#### TRY IT:
I would like every line of the records below that contains the word "rate" copied.

#### DATA EXCERPTS:
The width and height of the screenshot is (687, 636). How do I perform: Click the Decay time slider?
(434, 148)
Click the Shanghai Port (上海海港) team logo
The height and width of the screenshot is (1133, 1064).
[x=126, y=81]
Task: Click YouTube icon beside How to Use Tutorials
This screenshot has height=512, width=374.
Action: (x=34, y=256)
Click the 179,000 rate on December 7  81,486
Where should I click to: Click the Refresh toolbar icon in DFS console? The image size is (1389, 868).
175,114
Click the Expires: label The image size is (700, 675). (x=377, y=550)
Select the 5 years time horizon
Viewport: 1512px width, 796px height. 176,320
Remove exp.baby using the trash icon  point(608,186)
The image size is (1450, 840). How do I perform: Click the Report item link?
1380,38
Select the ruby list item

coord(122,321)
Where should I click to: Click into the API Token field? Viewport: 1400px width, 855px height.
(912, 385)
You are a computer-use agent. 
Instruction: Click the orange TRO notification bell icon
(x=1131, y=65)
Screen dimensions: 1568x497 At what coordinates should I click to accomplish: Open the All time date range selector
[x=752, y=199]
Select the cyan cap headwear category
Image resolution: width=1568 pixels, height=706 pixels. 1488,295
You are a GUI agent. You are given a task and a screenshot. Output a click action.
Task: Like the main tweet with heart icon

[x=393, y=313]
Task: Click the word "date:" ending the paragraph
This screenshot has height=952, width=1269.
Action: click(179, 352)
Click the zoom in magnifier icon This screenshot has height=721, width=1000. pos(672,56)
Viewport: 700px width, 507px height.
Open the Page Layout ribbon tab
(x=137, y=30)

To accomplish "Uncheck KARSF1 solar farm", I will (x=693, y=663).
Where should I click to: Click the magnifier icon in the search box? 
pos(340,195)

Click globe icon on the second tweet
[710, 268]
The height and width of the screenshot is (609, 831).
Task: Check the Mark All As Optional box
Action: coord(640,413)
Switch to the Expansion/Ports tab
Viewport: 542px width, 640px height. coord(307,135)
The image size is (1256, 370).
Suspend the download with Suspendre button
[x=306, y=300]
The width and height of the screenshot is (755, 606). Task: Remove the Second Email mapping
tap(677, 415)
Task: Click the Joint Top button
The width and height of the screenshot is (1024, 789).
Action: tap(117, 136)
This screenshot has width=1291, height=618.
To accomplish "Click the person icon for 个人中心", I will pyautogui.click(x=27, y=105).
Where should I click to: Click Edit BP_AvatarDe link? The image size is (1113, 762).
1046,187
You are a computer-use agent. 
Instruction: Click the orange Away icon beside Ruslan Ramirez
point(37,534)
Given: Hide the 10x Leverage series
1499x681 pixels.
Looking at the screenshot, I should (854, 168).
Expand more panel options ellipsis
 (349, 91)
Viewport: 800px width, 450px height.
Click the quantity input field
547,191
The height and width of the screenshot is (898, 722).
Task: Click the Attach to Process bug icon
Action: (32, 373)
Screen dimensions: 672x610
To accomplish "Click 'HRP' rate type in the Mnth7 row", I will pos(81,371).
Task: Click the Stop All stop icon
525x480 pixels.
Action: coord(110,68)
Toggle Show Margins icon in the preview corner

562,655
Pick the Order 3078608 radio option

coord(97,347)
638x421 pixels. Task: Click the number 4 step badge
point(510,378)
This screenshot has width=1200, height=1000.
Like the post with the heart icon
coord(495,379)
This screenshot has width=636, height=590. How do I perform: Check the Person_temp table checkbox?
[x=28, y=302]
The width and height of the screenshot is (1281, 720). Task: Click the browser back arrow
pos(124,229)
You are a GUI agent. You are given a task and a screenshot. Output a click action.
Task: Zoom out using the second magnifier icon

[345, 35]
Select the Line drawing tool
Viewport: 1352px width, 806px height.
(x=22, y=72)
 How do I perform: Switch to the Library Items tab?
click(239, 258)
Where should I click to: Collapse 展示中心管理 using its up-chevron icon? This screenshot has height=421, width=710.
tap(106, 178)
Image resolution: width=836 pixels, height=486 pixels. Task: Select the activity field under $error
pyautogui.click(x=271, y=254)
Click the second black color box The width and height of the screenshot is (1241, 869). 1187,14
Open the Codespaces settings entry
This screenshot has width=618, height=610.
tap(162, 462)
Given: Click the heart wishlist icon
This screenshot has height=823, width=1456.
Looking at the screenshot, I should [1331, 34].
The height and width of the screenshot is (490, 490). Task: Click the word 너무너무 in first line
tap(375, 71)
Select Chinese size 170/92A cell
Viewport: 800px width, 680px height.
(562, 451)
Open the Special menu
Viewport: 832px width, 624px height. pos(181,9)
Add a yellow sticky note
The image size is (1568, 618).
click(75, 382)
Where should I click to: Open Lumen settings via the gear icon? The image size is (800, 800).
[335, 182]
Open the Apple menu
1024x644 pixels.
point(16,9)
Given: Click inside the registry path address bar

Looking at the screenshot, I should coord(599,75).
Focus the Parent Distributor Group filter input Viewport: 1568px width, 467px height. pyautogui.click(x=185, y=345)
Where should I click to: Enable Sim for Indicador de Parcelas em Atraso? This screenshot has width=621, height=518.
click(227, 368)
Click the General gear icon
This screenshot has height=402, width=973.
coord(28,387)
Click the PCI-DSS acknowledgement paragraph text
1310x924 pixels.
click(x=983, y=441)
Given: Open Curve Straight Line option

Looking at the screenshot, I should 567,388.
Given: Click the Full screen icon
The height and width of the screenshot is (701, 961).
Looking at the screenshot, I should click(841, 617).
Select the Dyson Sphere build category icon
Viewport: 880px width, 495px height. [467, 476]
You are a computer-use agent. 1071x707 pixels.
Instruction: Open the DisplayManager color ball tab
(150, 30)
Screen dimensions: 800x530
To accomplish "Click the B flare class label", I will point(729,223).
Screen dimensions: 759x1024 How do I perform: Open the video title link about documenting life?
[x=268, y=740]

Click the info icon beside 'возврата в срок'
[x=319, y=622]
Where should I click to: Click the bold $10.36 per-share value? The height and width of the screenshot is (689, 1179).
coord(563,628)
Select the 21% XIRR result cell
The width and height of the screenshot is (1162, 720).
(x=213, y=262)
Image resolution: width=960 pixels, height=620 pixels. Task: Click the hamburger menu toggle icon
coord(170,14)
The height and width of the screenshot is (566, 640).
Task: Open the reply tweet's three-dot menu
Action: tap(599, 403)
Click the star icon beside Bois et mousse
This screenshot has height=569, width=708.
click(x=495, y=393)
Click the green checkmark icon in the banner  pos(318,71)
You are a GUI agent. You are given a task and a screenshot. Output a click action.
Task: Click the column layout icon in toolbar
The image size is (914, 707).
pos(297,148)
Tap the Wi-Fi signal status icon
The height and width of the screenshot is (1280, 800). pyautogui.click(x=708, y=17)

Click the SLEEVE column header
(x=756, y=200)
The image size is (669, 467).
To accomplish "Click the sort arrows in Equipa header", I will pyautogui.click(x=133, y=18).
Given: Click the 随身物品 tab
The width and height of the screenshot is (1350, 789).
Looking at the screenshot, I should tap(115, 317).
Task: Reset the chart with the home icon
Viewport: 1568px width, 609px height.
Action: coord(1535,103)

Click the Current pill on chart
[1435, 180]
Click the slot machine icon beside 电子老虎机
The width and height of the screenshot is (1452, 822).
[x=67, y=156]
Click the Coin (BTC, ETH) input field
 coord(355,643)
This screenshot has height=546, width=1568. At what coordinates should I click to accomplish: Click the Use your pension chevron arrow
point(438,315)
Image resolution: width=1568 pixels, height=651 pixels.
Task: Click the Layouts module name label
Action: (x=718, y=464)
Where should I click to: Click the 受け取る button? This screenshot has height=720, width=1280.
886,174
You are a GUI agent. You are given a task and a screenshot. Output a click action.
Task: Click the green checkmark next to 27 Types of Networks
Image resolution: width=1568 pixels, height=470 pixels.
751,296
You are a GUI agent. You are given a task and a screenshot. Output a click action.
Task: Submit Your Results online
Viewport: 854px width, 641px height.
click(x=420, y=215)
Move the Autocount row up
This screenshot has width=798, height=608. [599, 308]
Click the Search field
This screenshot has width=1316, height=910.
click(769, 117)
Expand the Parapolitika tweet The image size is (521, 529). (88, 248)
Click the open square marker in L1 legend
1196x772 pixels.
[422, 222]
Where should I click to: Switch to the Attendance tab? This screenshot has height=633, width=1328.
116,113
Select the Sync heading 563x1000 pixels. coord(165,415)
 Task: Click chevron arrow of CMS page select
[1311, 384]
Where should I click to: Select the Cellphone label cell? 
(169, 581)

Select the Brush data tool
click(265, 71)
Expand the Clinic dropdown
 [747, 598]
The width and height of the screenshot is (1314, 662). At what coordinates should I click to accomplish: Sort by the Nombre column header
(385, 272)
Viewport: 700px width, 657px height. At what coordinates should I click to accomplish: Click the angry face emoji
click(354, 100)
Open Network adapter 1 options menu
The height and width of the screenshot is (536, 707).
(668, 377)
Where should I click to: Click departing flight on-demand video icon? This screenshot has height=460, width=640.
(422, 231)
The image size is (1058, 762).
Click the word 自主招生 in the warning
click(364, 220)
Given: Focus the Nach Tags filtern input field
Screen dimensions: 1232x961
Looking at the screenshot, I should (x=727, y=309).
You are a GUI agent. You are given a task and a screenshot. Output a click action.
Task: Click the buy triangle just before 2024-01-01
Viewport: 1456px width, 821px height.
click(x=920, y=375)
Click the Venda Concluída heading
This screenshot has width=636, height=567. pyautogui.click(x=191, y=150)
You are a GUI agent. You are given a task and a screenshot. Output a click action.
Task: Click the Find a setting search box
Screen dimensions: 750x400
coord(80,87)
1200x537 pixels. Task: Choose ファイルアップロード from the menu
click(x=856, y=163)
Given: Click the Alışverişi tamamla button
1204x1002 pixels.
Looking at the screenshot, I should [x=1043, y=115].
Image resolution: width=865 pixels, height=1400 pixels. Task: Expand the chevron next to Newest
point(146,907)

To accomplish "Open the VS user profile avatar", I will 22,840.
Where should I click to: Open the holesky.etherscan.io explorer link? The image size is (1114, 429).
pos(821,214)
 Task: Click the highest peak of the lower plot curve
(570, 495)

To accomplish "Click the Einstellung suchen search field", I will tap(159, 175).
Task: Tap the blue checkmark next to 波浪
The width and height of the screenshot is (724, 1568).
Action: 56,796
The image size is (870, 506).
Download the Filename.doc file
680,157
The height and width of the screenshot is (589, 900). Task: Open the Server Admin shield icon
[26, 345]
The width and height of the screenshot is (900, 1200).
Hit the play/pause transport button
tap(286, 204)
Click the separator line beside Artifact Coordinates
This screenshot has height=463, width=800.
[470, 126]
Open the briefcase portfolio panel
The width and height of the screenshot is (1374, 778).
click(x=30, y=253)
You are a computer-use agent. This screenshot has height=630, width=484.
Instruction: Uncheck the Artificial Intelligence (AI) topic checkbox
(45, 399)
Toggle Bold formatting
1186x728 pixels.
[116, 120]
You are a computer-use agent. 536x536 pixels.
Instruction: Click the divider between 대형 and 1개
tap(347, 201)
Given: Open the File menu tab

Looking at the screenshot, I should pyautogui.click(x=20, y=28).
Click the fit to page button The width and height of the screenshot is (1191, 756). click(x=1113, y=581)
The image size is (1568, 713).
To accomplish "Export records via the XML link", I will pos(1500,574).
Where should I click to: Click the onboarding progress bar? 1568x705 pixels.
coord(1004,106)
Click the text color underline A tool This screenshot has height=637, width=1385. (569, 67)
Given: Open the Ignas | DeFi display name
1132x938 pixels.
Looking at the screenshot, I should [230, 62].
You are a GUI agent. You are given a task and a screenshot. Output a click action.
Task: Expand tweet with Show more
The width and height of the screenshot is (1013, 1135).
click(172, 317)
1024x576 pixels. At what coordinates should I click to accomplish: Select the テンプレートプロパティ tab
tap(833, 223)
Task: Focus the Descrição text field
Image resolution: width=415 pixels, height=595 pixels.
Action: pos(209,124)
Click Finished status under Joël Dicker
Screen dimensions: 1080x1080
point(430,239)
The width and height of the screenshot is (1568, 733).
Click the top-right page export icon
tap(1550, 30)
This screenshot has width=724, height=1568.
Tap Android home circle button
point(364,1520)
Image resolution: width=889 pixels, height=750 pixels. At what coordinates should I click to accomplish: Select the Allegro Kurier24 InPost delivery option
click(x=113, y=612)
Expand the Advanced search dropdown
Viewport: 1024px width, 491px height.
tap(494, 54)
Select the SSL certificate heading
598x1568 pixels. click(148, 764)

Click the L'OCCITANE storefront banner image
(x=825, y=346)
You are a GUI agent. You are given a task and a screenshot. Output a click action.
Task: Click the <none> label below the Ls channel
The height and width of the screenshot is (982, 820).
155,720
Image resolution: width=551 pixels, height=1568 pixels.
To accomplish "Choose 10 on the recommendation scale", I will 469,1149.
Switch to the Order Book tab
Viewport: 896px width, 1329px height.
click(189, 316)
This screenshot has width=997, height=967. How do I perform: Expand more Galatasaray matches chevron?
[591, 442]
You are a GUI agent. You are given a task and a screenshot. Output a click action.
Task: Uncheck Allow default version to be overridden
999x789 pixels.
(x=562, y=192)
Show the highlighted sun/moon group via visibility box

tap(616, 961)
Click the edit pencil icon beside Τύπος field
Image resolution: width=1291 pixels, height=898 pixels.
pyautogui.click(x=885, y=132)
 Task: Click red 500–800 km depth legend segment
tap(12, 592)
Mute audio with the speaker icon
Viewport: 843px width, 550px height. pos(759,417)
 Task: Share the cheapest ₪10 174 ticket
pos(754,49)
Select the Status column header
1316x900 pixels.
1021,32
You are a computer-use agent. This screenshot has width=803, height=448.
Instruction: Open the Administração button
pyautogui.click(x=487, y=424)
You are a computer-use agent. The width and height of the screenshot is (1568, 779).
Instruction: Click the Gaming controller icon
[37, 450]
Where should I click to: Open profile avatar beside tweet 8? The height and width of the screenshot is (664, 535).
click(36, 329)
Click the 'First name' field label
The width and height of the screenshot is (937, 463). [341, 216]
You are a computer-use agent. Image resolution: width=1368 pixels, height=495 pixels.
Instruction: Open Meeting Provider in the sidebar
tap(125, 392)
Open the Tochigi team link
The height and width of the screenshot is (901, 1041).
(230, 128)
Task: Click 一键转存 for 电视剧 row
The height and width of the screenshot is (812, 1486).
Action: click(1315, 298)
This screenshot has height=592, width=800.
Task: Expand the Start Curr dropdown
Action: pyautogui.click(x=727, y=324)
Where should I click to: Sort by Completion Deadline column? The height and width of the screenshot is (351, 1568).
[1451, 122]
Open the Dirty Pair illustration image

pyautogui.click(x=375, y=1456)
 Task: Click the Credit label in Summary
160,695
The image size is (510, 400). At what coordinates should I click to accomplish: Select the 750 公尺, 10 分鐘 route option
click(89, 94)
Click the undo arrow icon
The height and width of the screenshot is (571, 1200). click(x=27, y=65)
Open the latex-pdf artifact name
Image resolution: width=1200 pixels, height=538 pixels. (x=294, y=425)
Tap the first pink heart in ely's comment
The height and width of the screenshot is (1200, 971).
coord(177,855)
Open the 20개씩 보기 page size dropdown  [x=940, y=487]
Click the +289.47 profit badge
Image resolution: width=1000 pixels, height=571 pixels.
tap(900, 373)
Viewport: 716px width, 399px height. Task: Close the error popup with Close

#### TASK OUTPUT:
Click the 179,000 rate on December 7  81,486
To accomplish "Click 'HRP' rate type in the Mnth7 row", I will pos(81,371).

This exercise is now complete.